* TASK INSTRUCTIONS
Work out the count of lines in the entries below that include "agent", and write only that count.

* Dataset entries
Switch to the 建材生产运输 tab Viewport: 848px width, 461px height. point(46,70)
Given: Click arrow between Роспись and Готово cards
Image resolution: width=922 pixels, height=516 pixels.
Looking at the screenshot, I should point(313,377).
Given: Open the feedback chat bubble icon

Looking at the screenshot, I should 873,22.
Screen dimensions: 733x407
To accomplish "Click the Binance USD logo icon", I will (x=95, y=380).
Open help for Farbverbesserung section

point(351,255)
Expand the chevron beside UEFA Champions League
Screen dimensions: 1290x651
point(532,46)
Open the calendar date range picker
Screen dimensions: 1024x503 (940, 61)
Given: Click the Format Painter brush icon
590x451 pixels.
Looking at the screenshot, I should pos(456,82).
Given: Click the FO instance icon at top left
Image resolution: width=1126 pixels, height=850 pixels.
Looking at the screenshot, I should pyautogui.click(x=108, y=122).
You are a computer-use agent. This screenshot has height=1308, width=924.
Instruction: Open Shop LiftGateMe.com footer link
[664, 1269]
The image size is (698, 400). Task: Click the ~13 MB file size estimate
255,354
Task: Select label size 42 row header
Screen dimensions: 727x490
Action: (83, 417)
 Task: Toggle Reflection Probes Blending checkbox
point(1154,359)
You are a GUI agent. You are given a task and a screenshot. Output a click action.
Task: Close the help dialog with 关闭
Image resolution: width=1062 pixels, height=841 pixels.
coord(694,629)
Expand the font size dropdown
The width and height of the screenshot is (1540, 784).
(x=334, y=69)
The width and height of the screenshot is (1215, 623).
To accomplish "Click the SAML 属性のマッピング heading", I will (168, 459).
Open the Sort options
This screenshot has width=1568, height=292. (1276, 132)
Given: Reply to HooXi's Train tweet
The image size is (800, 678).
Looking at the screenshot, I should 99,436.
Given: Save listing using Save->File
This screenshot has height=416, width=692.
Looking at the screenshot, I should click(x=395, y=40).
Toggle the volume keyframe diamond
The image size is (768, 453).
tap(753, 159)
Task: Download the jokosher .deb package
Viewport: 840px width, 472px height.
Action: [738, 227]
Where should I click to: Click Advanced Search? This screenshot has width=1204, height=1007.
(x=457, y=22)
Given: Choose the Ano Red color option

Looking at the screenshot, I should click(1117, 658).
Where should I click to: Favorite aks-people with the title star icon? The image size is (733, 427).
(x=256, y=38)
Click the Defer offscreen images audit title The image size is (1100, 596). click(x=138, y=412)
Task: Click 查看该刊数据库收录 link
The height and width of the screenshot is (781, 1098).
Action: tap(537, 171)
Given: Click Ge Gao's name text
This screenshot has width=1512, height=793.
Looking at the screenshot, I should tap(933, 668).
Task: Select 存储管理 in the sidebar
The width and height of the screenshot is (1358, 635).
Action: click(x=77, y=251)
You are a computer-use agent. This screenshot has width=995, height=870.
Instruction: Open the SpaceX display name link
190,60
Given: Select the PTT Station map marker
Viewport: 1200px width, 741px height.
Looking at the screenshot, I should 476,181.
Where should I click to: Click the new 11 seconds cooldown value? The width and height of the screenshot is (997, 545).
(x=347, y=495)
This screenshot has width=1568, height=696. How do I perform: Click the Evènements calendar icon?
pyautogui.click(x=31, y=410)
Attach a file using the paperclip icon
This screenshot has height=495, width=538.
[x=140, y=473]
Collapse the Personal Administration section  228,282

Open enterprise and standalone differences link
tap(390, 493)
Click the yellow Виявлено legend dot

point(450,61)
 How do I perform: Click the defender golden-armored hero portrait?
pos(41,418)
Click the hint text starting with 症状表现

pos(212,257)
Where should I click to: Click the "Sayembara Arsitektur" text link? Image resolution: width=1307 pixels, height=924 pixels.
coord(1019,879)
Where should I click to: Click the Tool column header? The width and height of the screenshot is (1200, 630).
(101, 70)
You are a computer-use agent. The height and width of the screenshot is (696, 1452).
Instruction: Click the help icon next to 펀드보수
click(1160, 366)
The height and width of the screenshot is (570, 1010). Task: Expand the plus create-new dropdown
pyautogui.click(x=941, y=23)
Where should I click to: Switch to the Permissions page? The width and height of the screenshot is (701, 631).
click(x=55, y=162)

* WRITTEN SOLUTION
4